Obama: Hiring Bill Daley
At the end of President Obama’s first year in office, William Daley wrote an op-ed castigating him for veering too far left. “The leaders of the Democratic Party need to move back toward the center,” he wrote, “and in doing so, set the stage for the many years’ worth of leadership necessary to produce the sort of pragmatic change the American people actually want.” After Republicans swept the midterm elections, Obama decided to test out Daley’s diagnosis. He appointed him chief of staff, and followed his prescription. The administration would seek to mollify business leaders. It would pursue bipartisan agreements with Republicans in Congress and regain the trust of the public.
The experiment ended in less than a year. It was a disaster.Daley failed at the managerial aspects of his job, but the larger failure was his worldview. Daley thought the main problem facing the country was the budget deficit. He believed he could secure a bipartisan agreement with the Republicans to solve it, and he thought the GOP’s game of chicken over lifting the debt ceiling was the perfect occasion to cut that deal. All those assumptions proved disastrous. In reality, the economic crisis, not the deficit, posed the most severe test. Republicans had moved substantively right, and had both strategically and emotionally adopted a position of total partisan opposition such that any agreement would be impossible. If Obama supported it, that meant it was socialist tyranny.

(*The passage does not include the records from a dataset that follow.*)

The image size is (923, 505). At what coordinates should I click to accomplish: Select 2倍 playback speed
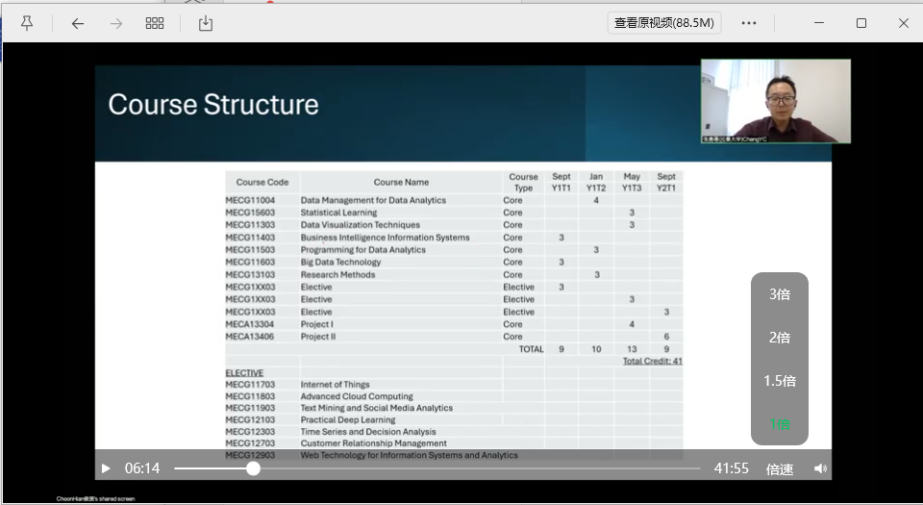tap(780, 338)
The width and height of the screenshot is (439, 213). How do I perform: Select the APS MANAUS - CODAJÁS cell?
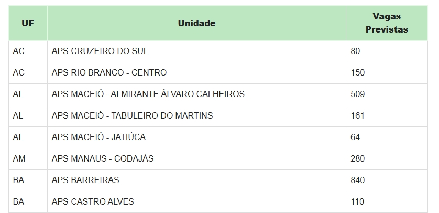click(x=103, y=158)
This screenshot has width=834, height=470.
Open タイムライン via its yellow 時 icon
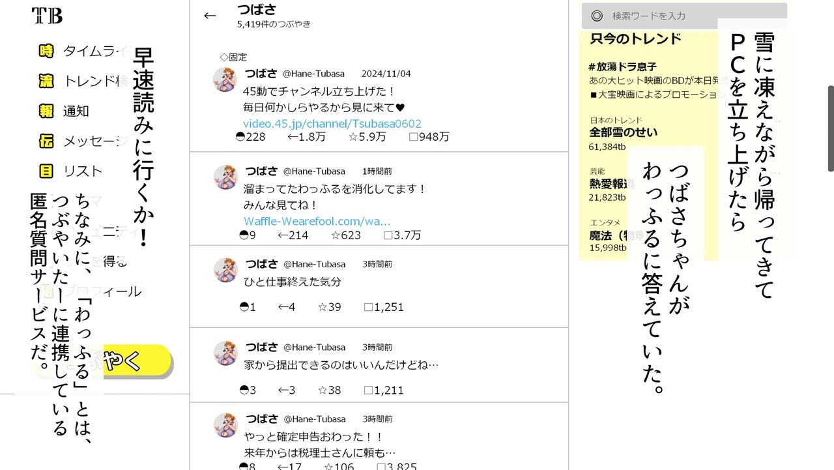tap(46, 51)
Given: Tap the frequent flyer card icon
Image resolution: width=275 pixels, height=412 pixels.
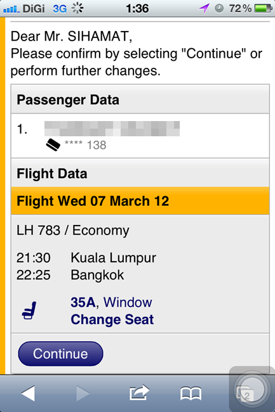Looking at the screenshot, I should point(53,145).
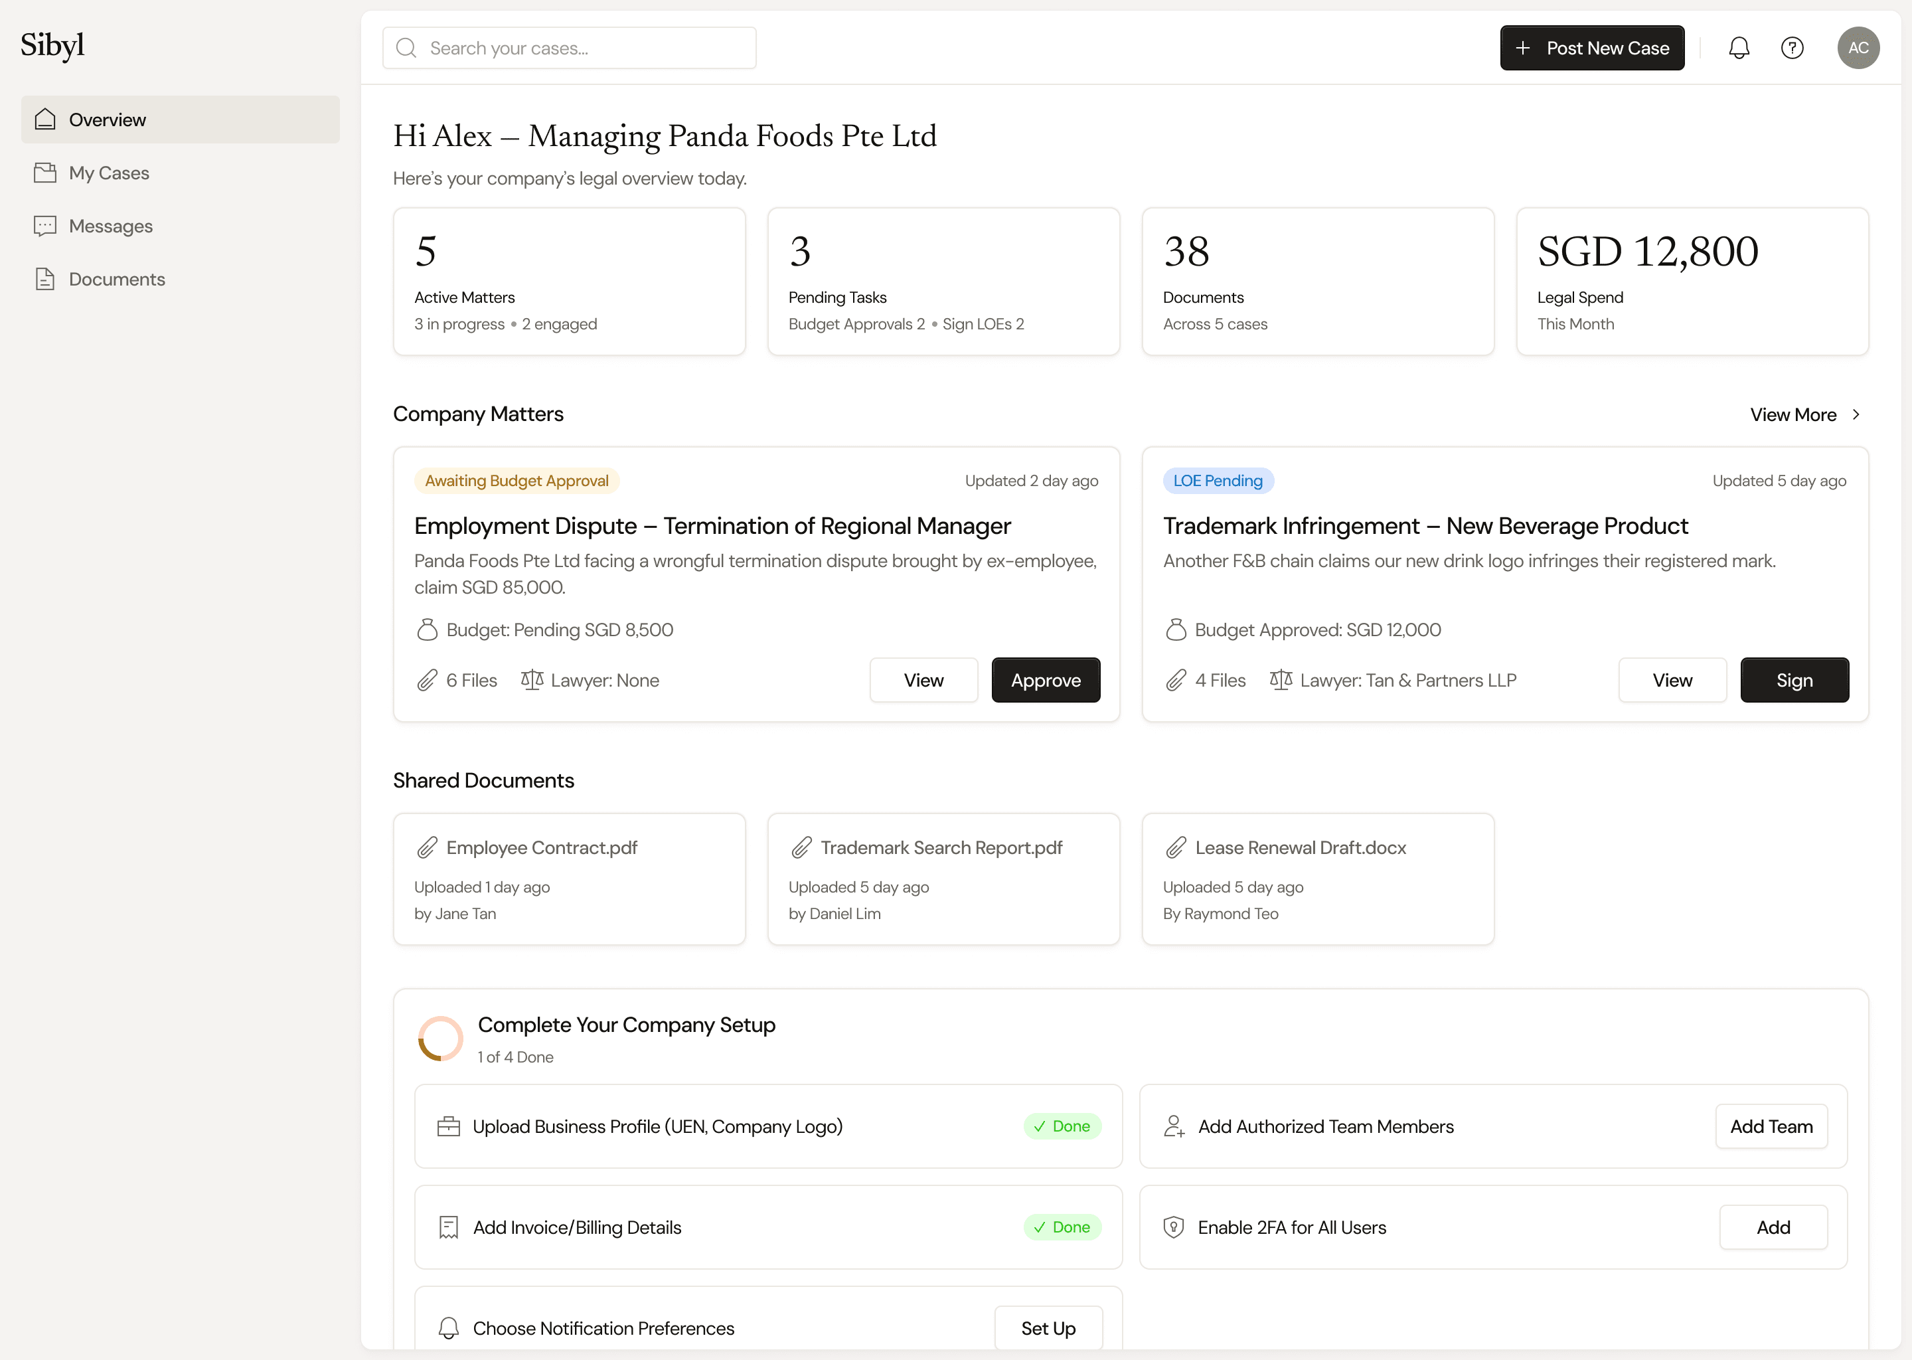This screenshot has width=1912, height=1360.
Task: Click the budget icon on the Employment Dispute card
Action: click(427, 629)
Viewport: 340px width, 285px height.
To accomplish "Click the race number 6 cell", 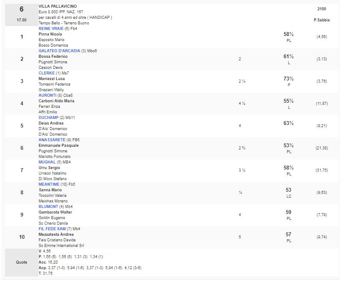I will tap(21, 9).
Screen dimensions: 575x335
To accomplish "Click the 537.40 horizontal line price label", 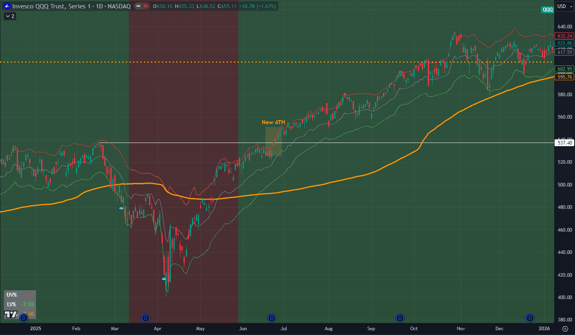I will [565, 143].
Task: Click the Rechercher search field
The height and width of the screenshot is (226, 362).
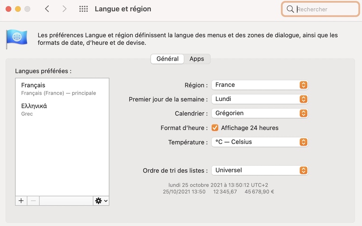Action: pos(320,9)
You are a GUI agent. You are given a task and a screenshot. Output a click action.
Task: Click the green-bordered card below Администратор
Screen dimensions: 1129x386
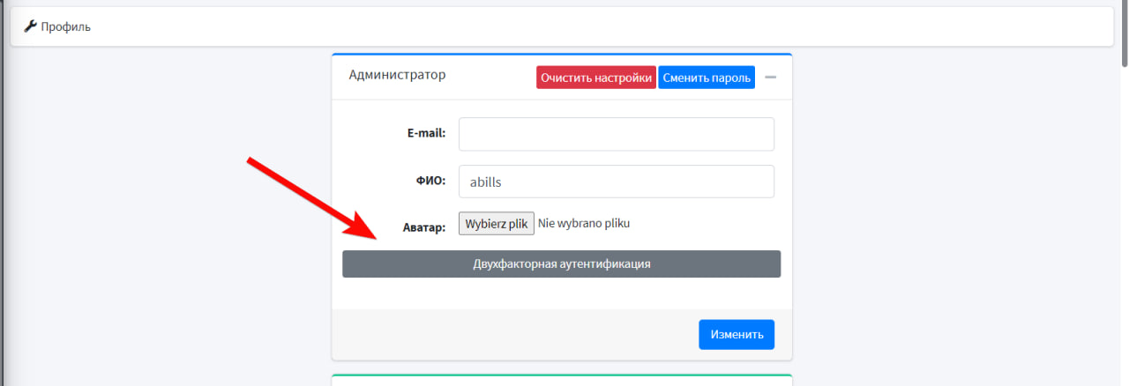[x=561, y=380]
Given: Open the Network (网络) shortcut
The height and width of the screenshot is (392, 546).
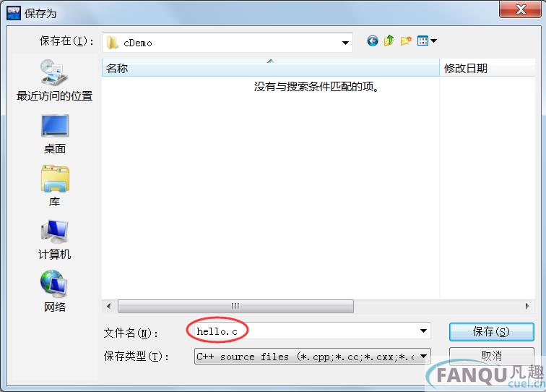Looking at the screenshot, I should 54,291.
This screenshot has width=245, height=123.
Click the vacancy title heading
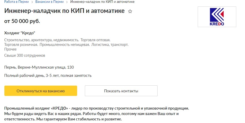click(64, 11)
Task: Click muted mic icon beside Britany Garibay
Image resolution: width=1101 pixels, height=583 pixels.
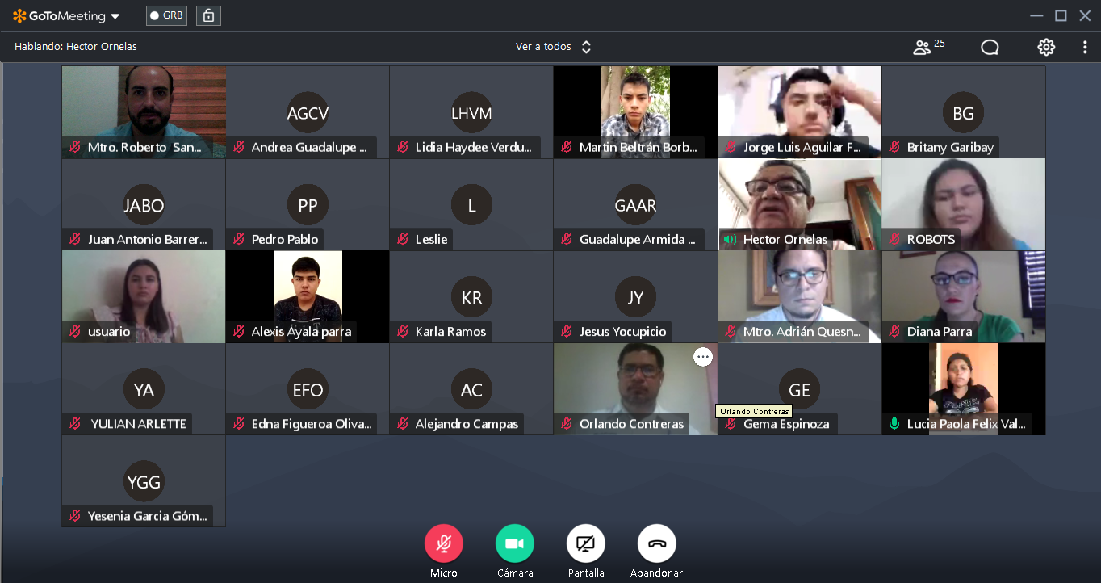Action: coord(894,147)
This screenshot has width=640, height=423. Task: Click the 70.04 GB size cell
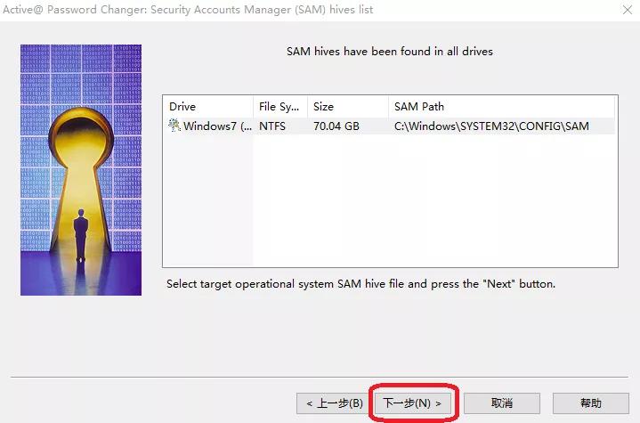point(336,126)
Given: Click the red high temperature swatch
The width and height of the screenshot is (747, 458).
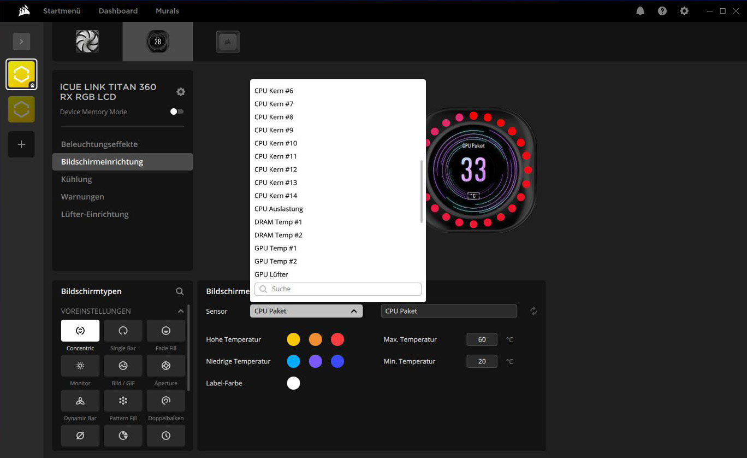Looking at the screenshot, I should [337, 339].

As the summer dragged on, Obama desperately and repeatedly tried to secure Republican agreement to cut spending and (slightly) increase taxes, by closing tax exemptions and reducing rates. No deal could be had. As Washington sank further into dysfunction, so did Obama’s approval ratings, and he particularly lost support on the question of being a “strong leader.” Daley’s prediction that moving to the center would produce bipartisan agreement and revive the party’s standing was proven to be spectacularly wrong.
Romney: RomneyCare
The anti-Obama backlash has been so pronounced that Romney has been franticly and not very effectively trying to tamp down comparisons of ObamaCare to the health-care overhaul he implemented in Massachusetts. Tim Pawlenty masterfully coined the first new word — certainly not the last — of this campaign season: ObamenyCare. As The New Yorker’s Ryan Lizza clearly demonstrated in his expansive RomneyCare dissection, Massachusetts’ universal health-care overhaul was the model Obama used for his mouthful-of-a-name Patient Protection and Affordable Care Act. The White House even used the same MIT economist that Romney had consulted, Jonathan Gruber. Early this summer, speaking at a restaurant near his summer home in Wolfeboro, New Hampshire, Romney made one of his more deliberate attempts at taking back the RomneyCare narrative and steering it in a more states’ rights direction. On hand, reporting the scene, was New York’s own John Heilemann. “What we did for Massachusetts was right for Massachusetts,” he told the hundred or so gathered people. “The nice thing about a state solution to a state problem, as opposed to a federal takeover, is that the states, if they don’t like something, can change it. […] What we did in Massachusetts isn’t perfect. It’s got things in it that I vetoed at the beginning that got put back in by the Legislature. And I’m sure that years in the past, there are things I would’ve done quite differently as well.” (Another rollback: One line was conspicuously deleted from a second edition of his book No Apology: “We can accomplish the same thing for everyone in the country.”) Still in Wolfeboro: “Ninety-eight percent of the people in my state are now insured. I think that’s a good thing. I’ve said it before, and I’ll say it again: I’ll put the health of the people in my state ahead of my political prospects.” It seems that most Republican voters are willing to adopt Romney’s reasoning: It was a great idea then, in that specific situation, but it’s an absolutely terrible idea now, in this one.